> _What needs to be done_
Only the lines from the one holding "Image resolution: width=1200" through the end of the records below are to be reproduced exactly, and pictures are to be omitted.

= Beginning of Section =

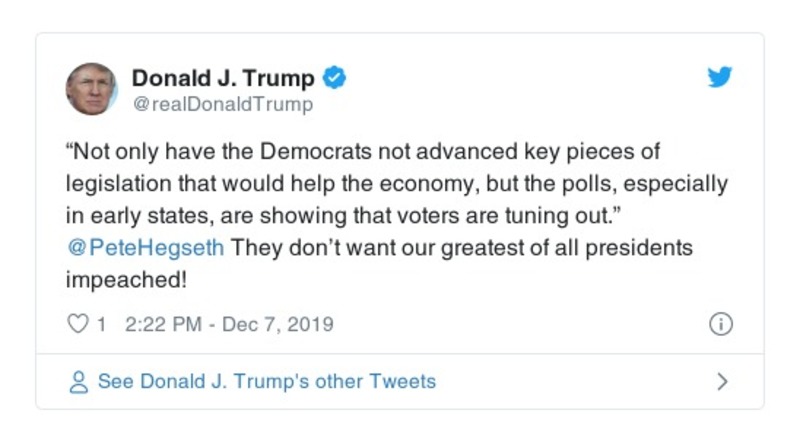
Task: Like the tweet with the heart icon
Action: (x=78, y=325)
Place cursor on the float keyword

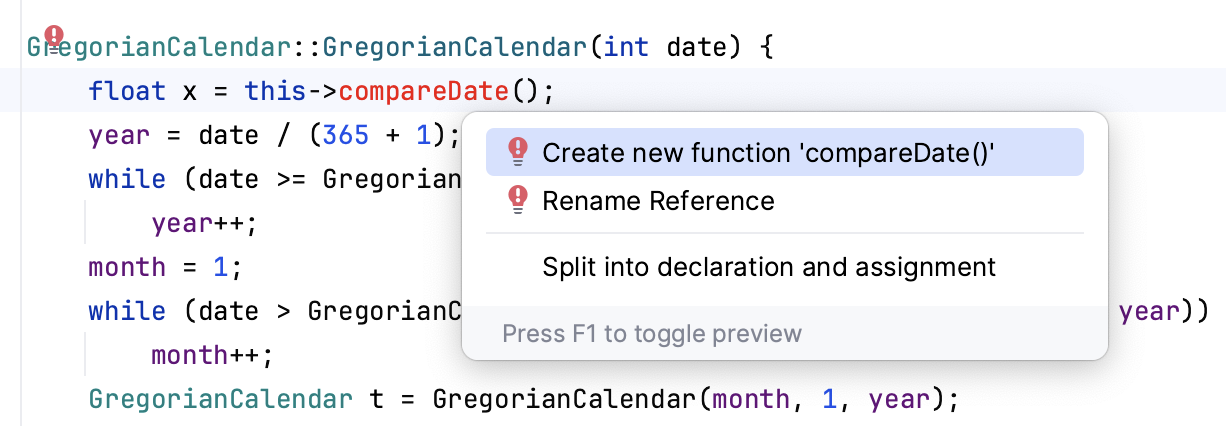tap(127, 91)
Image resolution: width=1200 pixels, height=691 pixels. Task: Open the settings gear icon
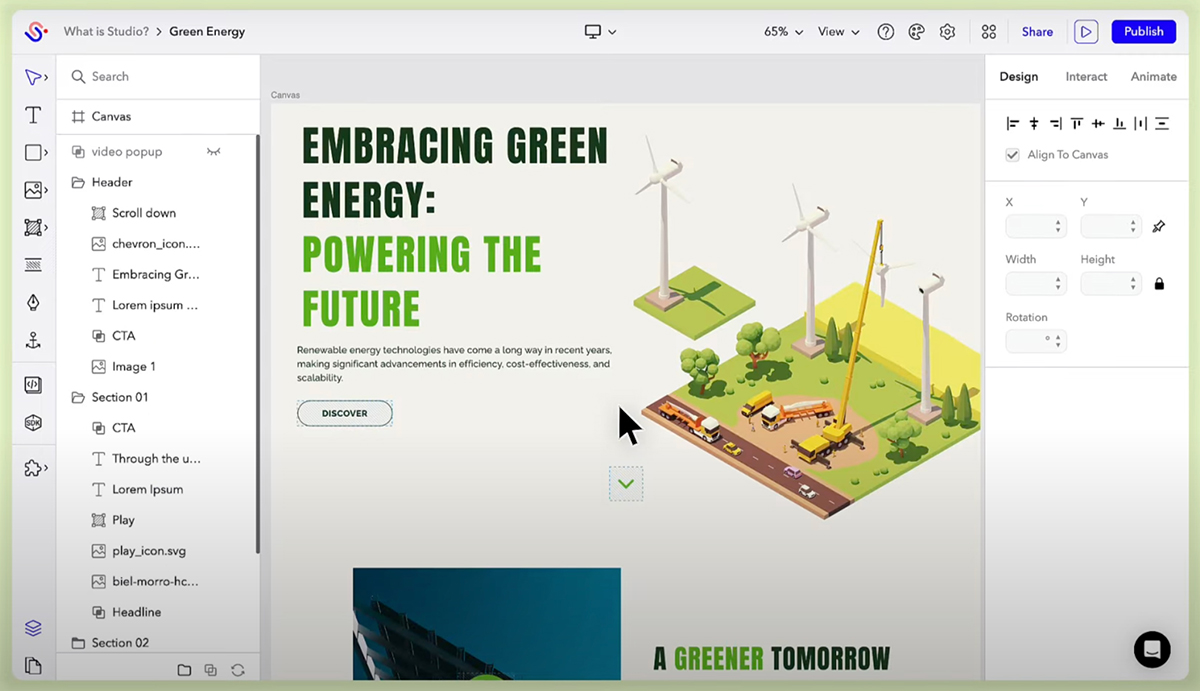(x=947, y=32)
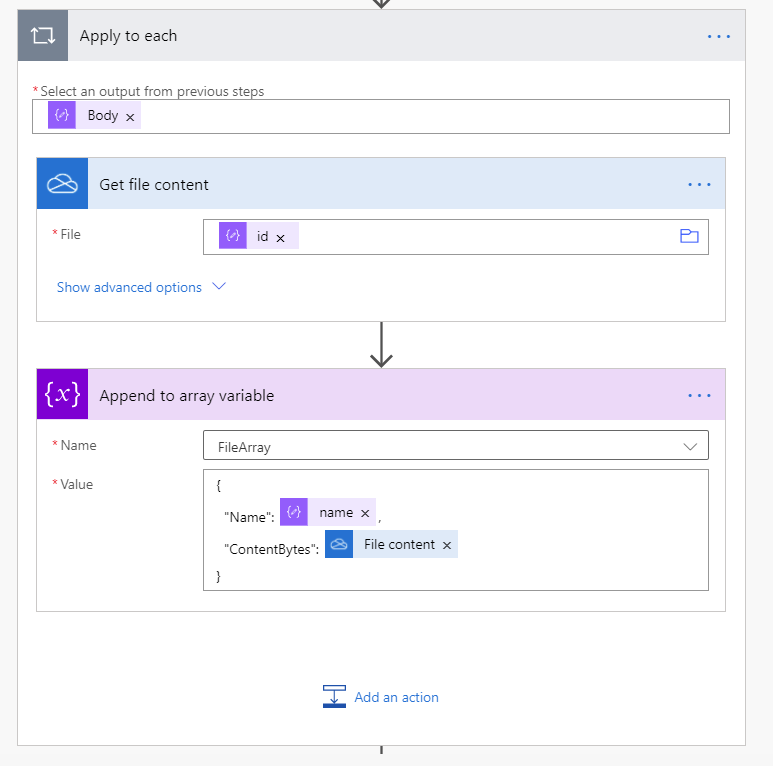
Task: Click the File content OneDrive token icon
Action: pyautogui.click(x=339, y=545)
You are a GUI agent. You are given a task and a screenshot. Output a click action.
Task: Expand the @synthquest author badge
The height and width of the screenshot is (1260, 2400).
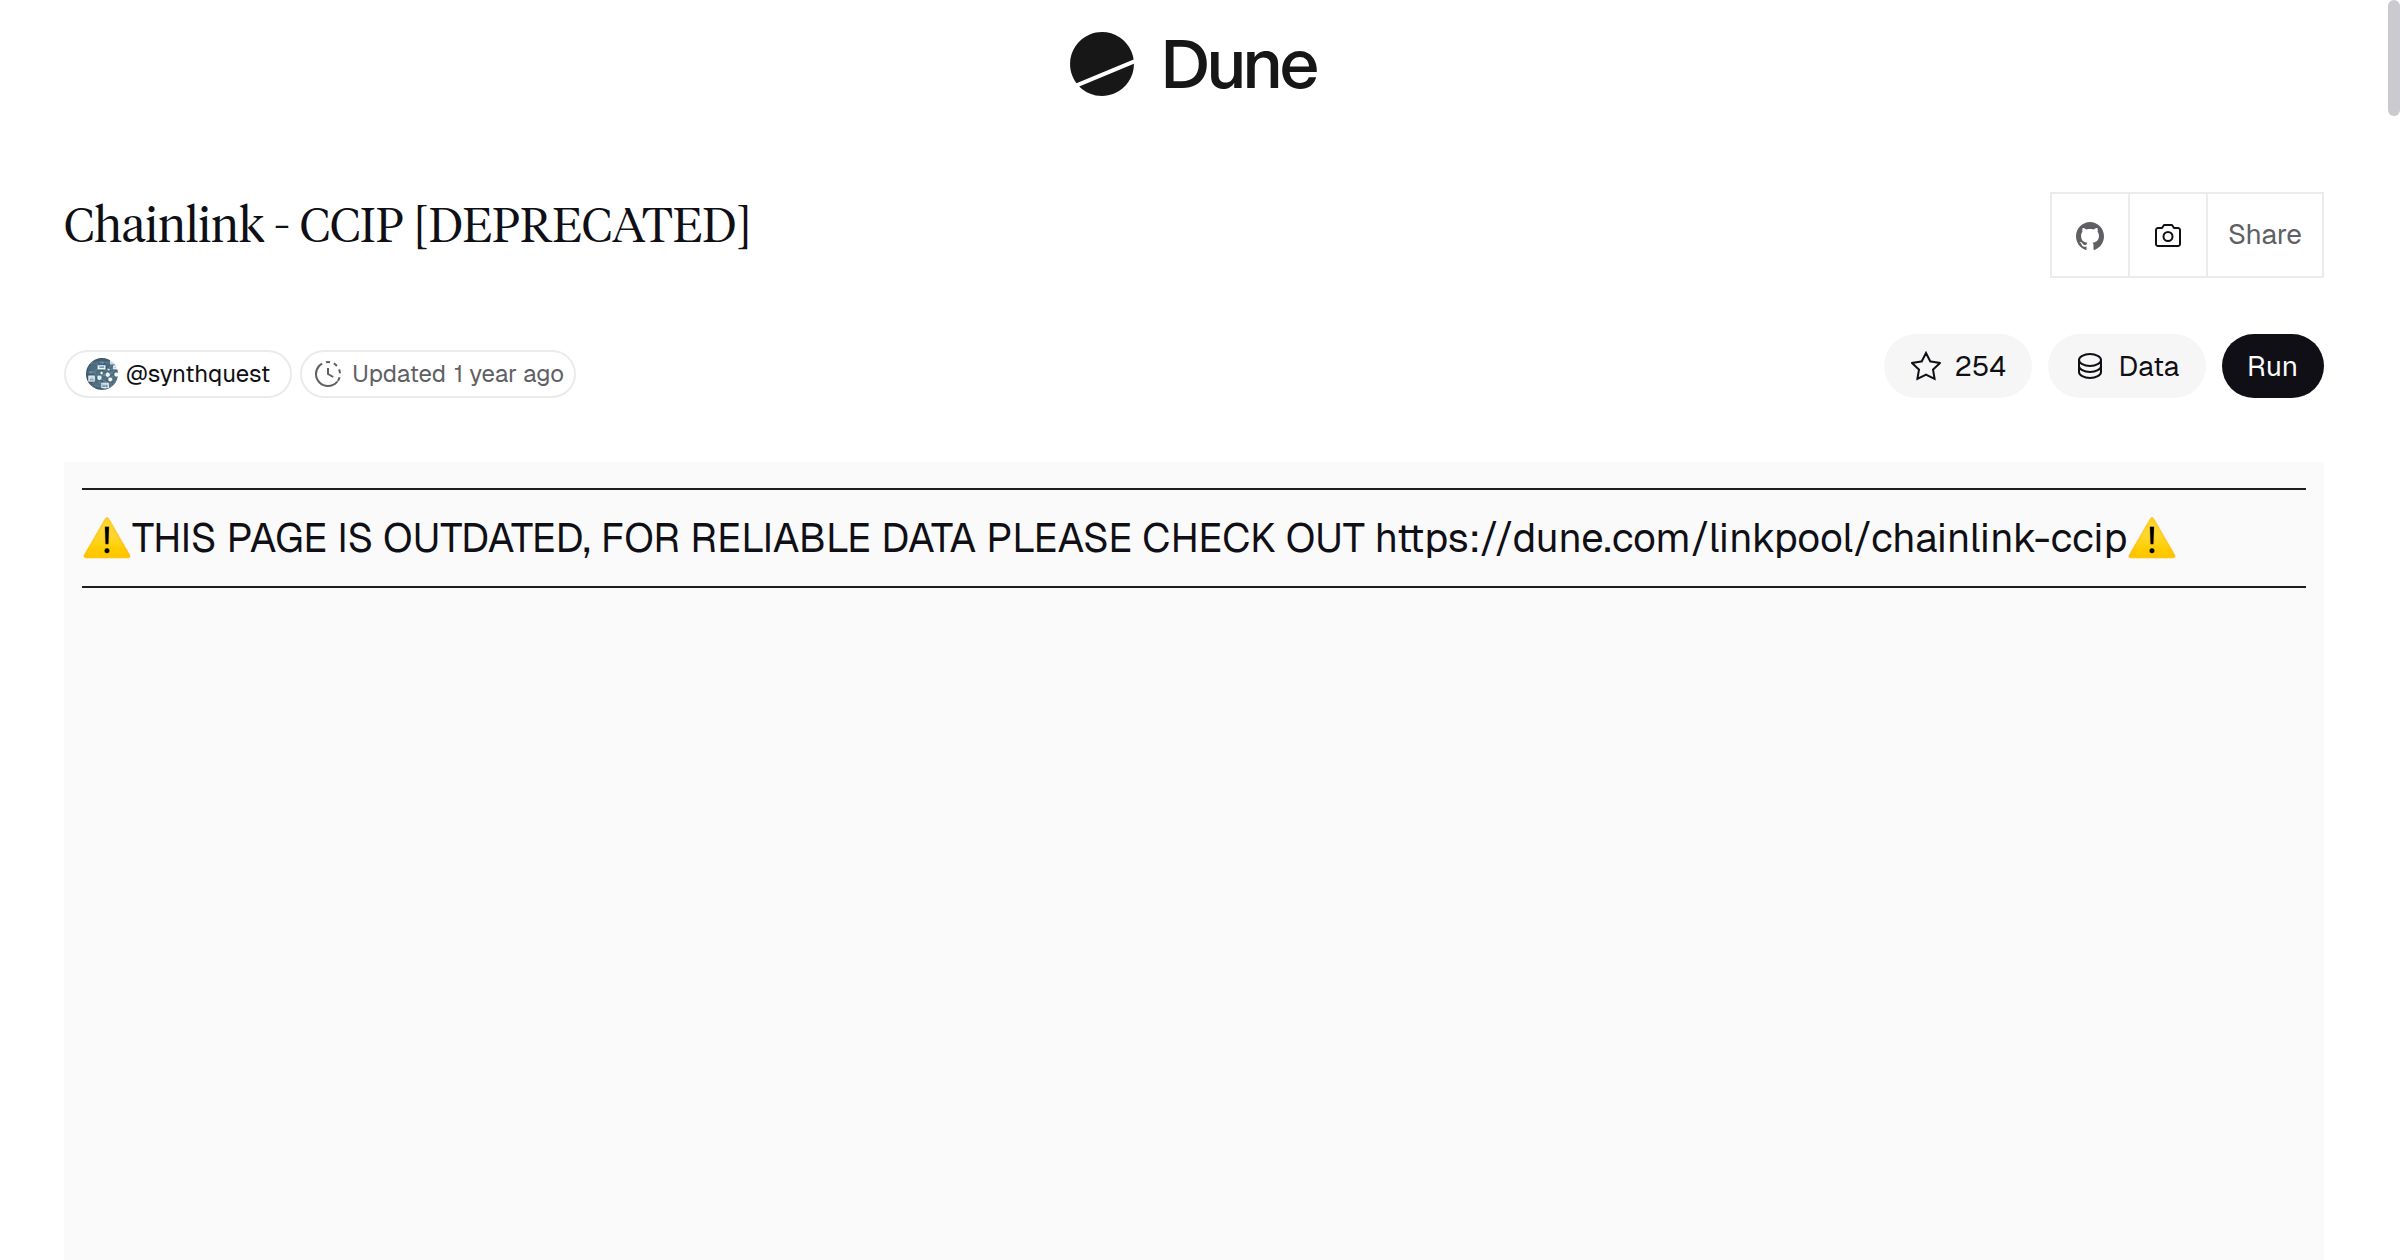point(177,373)
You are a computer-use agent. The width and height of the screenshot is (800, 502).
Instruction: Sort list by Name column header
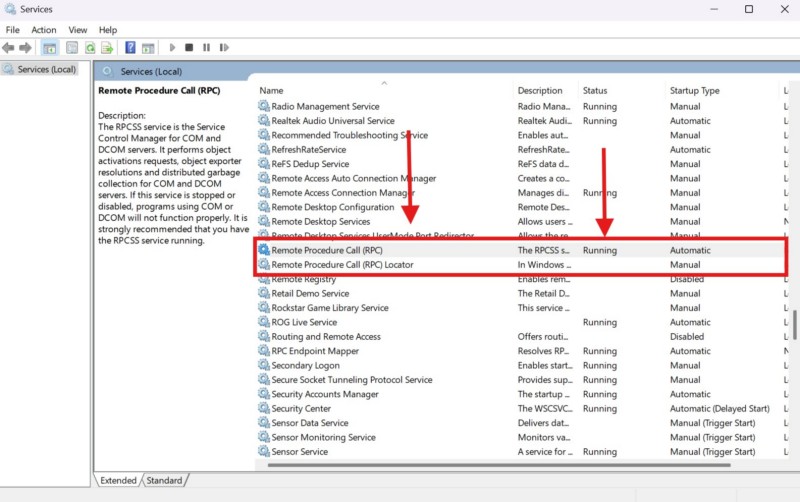pos(272,91)
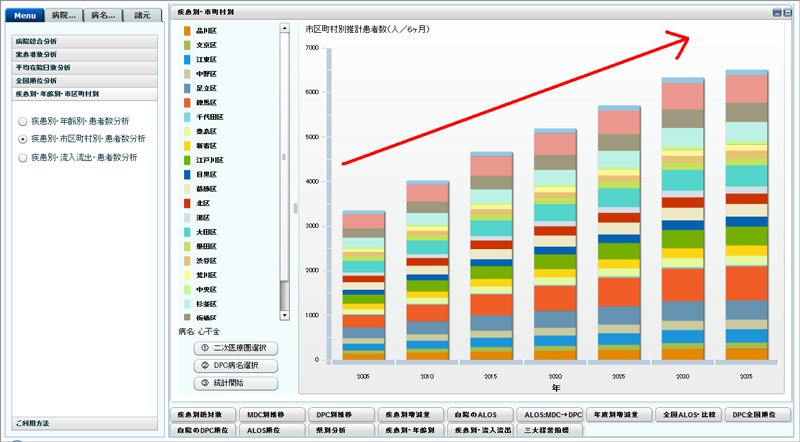
Task: Expand the ご利用方法 section at bottom
Action: coord(85,423)
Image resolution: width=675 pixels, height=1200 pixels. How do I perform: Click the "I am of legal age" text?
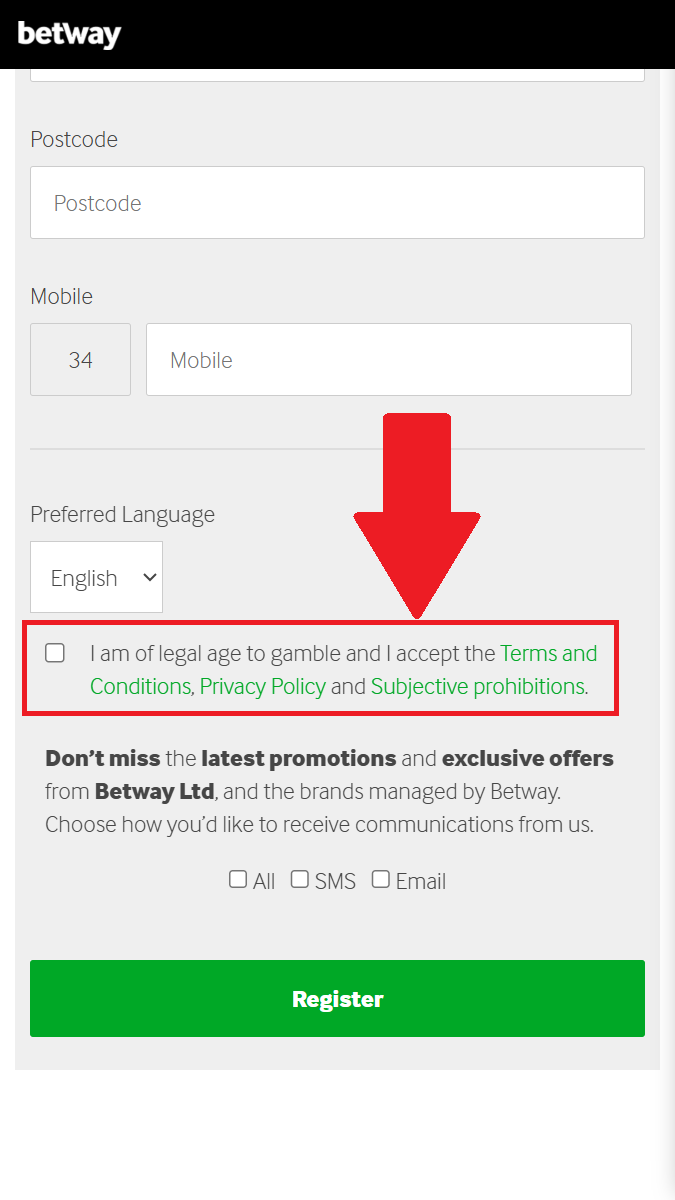[x=200, y=654]
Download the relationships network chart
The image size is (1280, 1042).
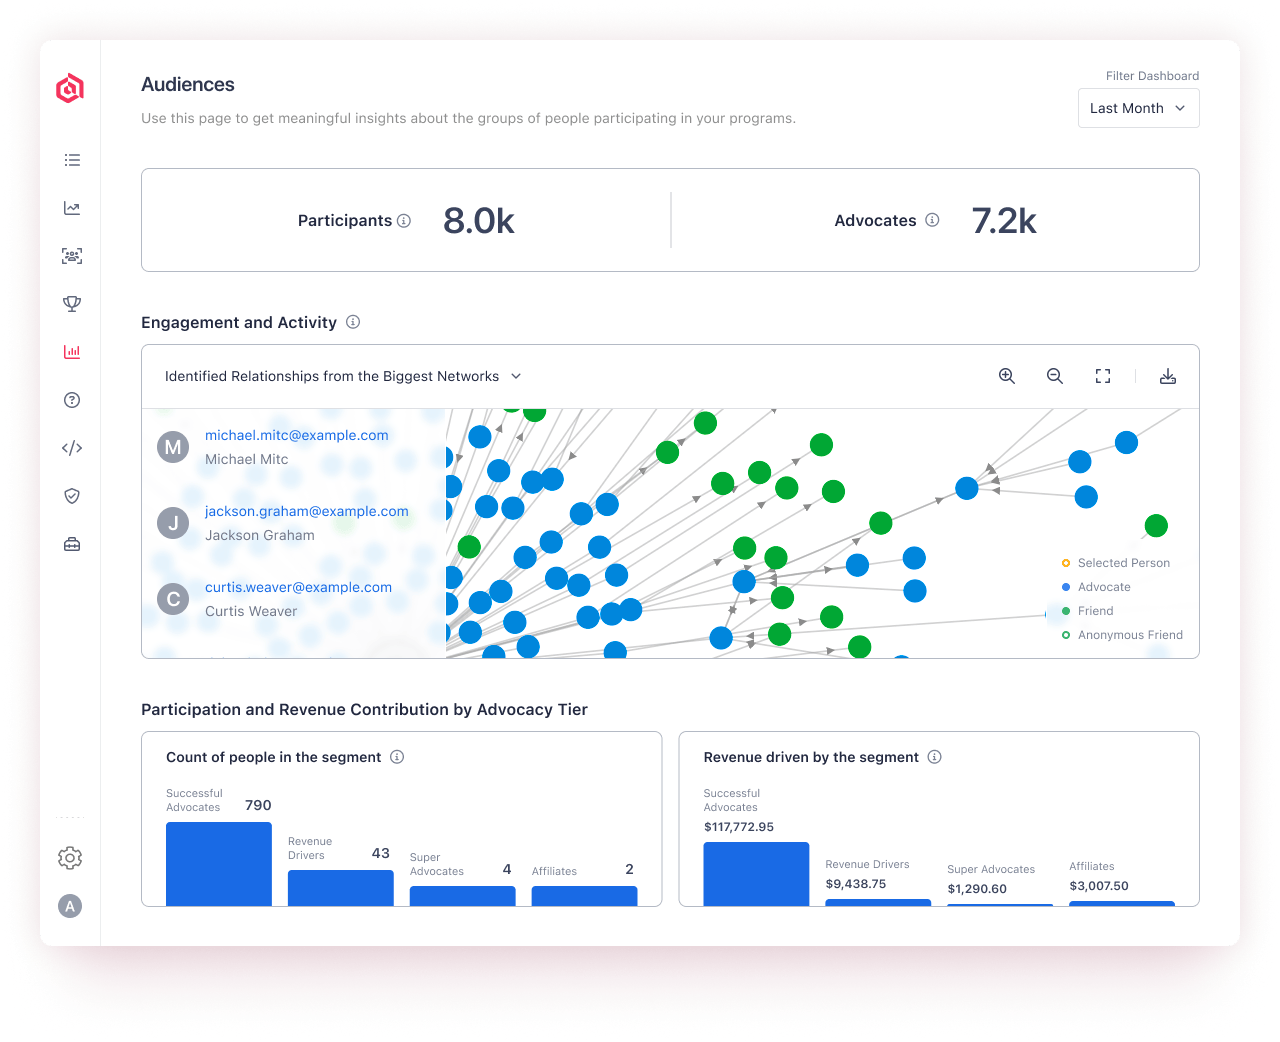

= End of Section =

> _Task answer_
Image resolution: width=1200 pixels, height=691 pixels. Task: Open the settings gear icon
(x=947, y=32)
Task: Click the File content OneDrive token icon
Action: pyautogui.click(x=339, y=545)
You are a GUI agent. You are given a task and a screenshot. Output a click action.
Task: Expand the @synthquest author badge
The height and width of the screenshot is (1260, 2400).
point(177,373)
You are a computer-use agent. The width and height of the screenshot is (800, 502).
Instruction: Sort list by Name column header
pos(272,91)
Task: Expand the ご利用方法 section at bottom
Action: coord(85,423)
Image resolution: width=675 pixels, height=1200 pixels. How do I perform: Click the "I am of legal age" text?
[x=200, y=654]
Download the relationships network chart
The image size is (1280, 1042).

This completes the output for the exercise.